Give peace a chance
Whether or not the Western sanctions on Iran have begun to bite, Sunday's frenetic Anglo-American diplomatic effort to stall an Israeli pre-emptive strike on Iran underscores the heightened tension in the wake of President Ahmedinijad's placing of centrifuges in a nuclear reactor.
Rather then precipitate the crisis, both sanctions and diplomacya two-track strategyneed to be given a try. A conflagration in the region, indeed to open another flank of the Arab revolution, is fraught with chilling downsides and is much too awesome even to imagine. An Israeli war with a nuclear-armed Iran could lead to a new Cold War in the Middle East, as William Hague, the British foreign secretary, has warned.
A lot hinges on Israel's Prime Minister, Benjamin Netanyahu, whether or indeed for how long he is prepared to give diplomacy a try. It will not be prudent for Israel to attack Iran's nuclear facilities at this juncture. Sanctions and diplomatic initiatives must be tried out to convince Tehran not to pursue a nuclear programme with military intent.
A military strike may even be premature and it must be open to question whether a clash of arms will achieve Tel-Aviv's objectives.
In a critical coincidence, Sunday's US appeal to Israel comes in parallel with Iran announcing the stoppage of oil exports to Britain and France. This could well be a pre-emptive retaliation against the European Union's decision to boycott Iranian oil from July.

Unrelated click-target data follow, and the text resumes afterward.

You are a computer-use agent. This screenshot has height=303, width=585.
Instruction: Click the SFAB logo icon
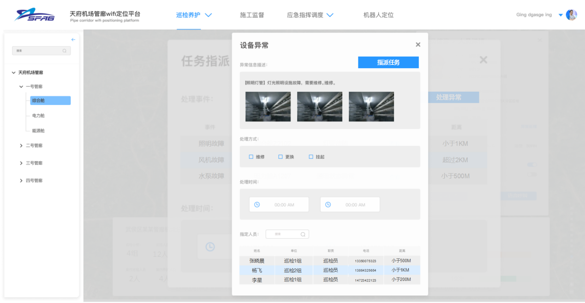point(35,15)
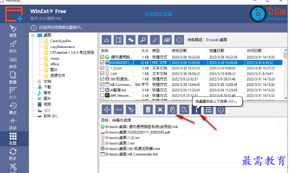Click the recycle bin delete icon

tap(148, 110)
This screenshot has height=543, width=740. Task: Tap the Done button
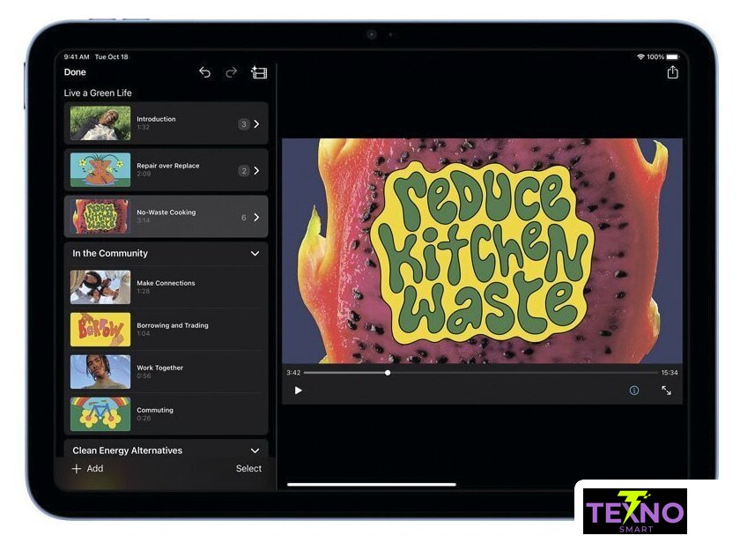(x=75, y=72)
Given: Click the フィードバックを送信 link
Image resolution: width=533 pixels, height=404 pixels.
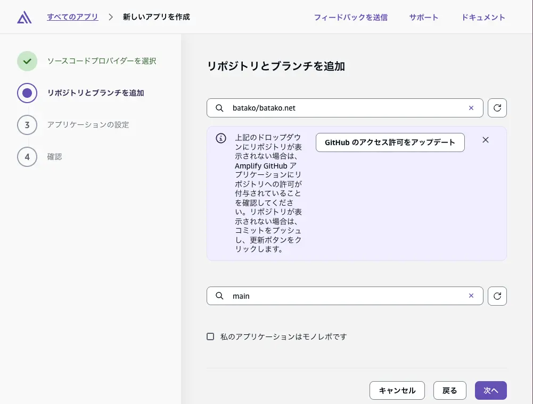Looking at the screenshot, I should pos(350,17).
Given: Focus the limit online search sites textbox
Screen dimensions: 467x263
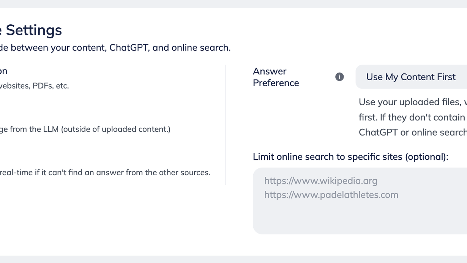Looking at the screenshot, I should [360, 201].
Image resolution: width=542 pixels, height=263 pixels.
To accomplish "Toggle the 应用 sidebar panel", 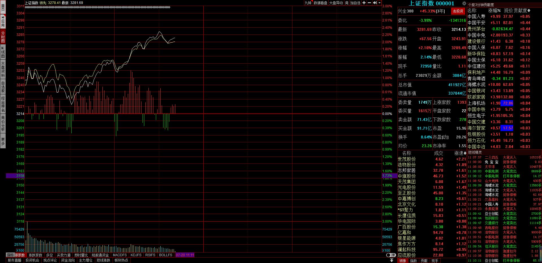I will point(3,21).
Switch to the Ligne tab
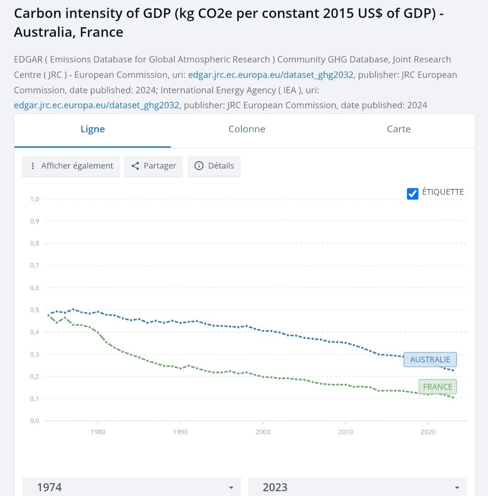Viewport: 488px width, 496px height. [x=93, y=129]
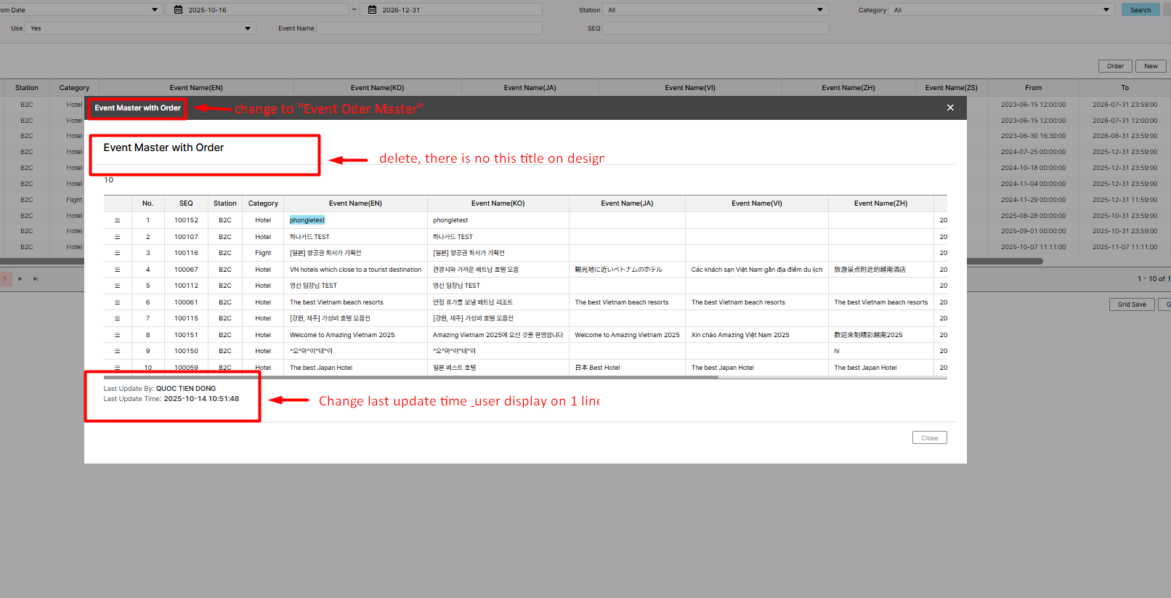Image resolution: width=1171 pixels, height=598 pixels.
Task: Open the Use dropdown showing Yes
Action: pos(248,28)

A similar threat has been advanced to six other European countries, which together account for 18% of Iranian oil exports. To a limited degree, the economic war can be said to have begun. Both Israel and Iran must hold their fire; the centrifuge is not a toy. The early 21st century concert of Europe and America must pursue the road to peace. The Arab world has been in ferment for a year; the Middle East can't afford another war.